El Houate Brahim, Rouba Hassan, Sibai Hicham, Barakat Abdelhamid, Chafik Abdelaziz, Chadli El Bekkay, Imken Laila, Bogatcheva Natalia V, Feng Shu, Agoulnik Alexander I, McElreavey Ken
Human Genetics Department, Institut Pasteur of Morocco, Casablanca, Morocco.
J Urol. 2007 May;177(5):1947-51. doi: 10.1016/j.juro.2007.01.002.
Cryptorchidism affects 1% to 9% of full-term male neonates. Hypospadias is the second most frequent congenital anomaly seen in newborn males. These pathological conditions are part of the testicular dysgenesis syndrome. Insulin-like factor 3 and LGR8 (leucine-rich repeat-containing G protein-coupled receptor 8), acting as a hormone and a receptor, respectively, are involved in control of the first phase of testicular descent via gubernacular development.
The study group consisted of 184 patients, of whom 52 presented with unilateral cryptorchidism, 37 presented with bilateral cryptorchidism, 19 presented with cryptorchidism and hypospadias, 1 presented with bilateral cryptorchidism and micropenis, and 75 presented with isolated hypospadias. A control panel consisted of 270 controls, including 127 fertile, and 143 fertile noncryptorchid males. Insulin-like factor 3 mutations were analyzed by direct sequencing and restriction enzyme digestion. We analyzed the ability of the mutant insulin-like factor 3 peptides identified in this study to activate LGR8 receptor in an ex vivo assays.

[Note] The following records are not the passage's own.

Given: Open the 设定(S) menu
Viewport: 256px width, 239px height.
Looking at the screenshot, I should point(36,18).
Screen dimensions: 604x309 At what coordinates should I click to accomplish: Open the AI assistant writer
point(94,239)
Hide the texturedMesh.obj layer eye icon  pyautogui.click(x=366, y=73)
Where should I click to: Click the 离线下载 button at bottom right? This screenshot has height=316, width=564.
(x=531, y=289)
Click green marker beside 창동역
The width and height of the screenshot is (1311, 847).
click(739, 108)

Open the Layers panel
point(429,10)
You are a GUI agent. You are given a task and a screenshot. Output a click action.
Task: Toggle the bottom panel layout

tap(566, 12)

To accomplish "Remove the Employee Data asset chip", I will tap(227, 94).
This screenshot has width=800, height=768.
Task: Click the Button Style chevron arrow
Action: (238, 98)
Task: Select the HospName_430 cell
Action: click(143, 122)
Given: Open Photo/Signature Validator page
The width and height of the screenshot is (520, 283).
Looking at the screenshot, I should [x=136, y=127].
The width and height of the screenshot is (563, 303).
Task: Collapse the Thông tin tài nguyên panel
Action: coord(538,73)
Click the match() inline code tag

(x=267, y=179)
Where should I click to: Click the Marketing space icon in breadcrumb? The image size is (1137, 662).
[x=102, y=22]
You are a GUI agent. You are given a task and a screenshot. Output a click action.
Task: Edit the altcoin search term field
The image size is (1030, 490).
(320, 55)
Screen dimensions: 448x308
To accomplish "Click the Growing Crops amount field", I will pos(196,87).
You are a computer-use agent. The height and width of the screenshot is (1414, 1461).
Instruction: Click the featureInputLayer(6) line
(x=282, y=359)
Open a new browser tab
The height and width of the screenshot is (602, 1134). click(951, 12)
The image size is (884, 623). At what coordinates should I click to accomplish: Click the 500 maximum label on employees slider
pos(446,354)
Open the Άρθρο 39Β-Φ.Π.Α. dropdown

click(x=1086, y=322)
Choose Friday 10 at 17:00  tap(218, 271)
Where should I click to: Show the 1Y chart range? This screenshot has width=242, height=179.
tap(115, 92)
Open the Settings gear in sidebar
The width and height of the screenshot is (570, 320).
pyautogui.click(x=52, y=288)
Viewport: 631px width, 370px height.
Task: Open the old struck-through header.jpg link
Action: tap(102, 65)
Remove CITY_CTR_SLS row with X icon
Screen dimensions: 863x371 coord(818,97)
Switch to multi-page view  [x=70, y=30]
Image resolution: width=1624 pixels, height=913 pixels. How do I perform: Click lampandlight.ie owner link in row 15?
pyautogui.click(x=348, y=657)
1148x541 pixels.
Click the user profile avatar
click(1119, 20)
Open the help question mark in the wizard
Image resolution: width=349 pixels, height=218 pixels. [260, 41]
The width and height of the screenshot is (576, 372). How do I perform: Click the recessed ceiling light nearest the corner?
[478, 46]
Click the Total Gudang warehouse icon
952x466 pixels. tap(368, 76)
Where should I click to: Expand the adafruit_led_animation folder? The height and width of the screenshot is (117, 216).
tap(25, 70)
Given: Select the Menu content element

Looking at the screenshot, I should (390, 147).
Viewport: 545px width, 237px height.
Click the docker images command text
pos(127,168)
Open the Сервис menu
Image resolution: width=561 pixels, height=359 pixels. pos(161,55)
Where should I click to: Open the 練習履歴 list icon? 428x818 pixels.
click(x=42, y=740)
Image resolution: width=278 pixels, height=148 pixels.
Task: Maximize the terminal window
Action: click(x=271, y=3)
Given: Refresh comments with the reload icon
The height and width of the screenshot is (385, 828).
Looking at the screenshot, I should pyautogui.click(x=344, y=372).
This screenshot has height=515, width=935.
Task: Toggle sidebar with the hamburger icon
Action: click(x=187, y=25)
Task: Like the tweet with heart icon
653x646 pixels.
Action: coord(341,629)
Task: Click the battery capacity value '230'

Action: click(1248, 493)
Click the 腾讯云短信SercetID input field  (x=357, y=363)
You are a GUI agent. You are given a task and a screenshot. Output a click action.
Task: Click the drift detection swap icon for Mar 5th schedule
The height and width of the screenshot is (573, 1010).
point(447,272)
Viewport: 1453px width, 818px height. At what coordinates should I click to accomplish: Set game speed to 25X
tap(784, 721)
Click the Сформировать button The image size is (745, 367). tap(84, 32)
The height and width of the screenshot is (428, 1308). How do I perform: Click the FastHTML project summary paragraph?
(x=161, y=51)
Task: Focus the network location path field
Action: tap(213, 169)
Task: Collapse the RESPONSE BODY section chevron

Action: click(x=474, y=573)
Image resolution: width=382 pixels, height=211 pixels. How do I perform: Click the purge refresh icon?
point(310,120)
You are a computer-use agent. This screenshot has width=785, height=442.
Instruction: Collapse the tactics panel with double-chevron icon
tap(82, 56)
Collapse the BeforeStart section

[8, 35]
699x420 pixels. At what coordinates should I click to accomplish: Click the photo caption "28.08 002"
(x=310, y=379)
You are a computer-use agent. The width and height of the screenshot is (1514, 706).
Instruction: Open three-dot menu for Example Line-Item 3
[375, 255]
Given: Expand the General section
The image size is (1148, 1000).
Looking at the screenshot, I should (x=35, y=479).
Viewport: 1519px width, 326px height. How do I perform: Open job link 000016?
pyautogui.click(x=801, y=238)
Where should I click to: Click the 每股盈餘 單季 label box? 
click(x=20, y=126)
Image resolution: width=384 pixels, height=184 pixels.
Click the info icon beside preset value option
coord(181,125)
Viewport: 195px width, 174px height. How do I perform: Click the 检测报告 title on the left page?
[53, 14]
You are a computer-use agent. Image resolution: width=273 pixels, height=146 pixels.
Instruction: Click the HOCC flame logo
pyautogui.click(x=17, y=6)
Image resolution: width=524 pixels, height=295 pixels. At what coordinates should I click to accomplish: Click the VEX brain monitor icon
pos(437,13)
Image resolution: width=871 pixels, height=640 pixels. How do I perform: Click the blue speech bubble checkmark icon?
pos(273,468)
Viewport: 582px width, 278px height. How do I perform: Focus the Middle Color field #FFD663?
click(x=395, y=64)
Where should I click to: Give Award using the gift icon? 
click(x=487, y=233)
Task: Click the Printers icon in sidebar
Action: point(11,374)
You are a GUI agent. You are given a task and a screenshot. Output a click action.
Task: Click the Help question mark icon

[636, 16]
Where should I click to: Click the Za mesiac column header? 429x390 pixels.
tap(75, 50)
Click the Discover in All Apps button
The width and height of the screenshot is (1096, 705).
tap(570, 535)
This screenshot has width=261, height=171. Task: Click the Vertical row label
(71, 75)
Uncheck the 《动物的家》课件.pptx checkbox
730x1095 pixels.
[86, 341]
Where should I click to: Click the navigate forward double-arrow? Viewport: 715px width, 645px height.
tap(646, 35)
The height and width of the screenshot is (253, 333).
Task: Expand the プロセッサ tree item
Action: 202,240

We identified 3 novel insulin-like factor 3 variants, including C-19G, V18M and R105H, in 3 of the 109 patients (2.75%) but in none of the 270 controls. The V18M mutation in the insulin-like factor 3 signal peptide had a significant deleterious effect in activating LGR8 receptor in ex vivo studies (p<0.05). To our knowledge we report the first variant in the promoter region of the insulin-like factor 3 gene in a patient with cryptorchidism in association with micropenis.
Mutations involving the insulin-like factor 3 gene may contribute to other anomalies of male genital development, such as micropenis.
隐睾症影响1%至9%的足月男婴。尿道下裂是男婴中第二常见的先天性异常。这些病理状况是睾丸发育不全综合征的一部分。胰岛素样因子3和LGR8(富含亮氨酸重复序列的G蛋白偶联受体8)分别作为一种激素和一种受体,通过引带发育参与睾丸下降第一阶段的控制。
研究组由184例患者组成,其中52例为单侧隐睾症,37例为双侧隐睾症,19例为隐睾症合并尿道下裂,1例为双侧隐睾症合并小阴茎,75例为单纯尿道下裂。对照组由270名对照者组成,包括127名有生育能力的男性和143名无隐睾症的有生育能力的男性。通过直接测序和限制性内切酶消化分析胰岛素样因子3突变。我们在体外试验中分析了本研究中鉴定出的突变胰岛素样因子3肽激活LGR8受体的能力。
我们在109例患者中的3例(2.75%)中鉴定出3种新的胰岛素样因子3变体,即C-19G、V18M和R105H,但在270名对照者中均未发现。在体外研究中,胰岛素样因子3信号肽中的V18M突变对激活LGR8受体有显著有害影响(p<0.05)。据我们所知,我们报道了第一例隐睾症合并小阴茎患者胰岛素样因子3基因启动子区域的变体。
涉及胰岛素样因子3基因的突变可能导致男性生殖器发育的其他异常,如小阴茎。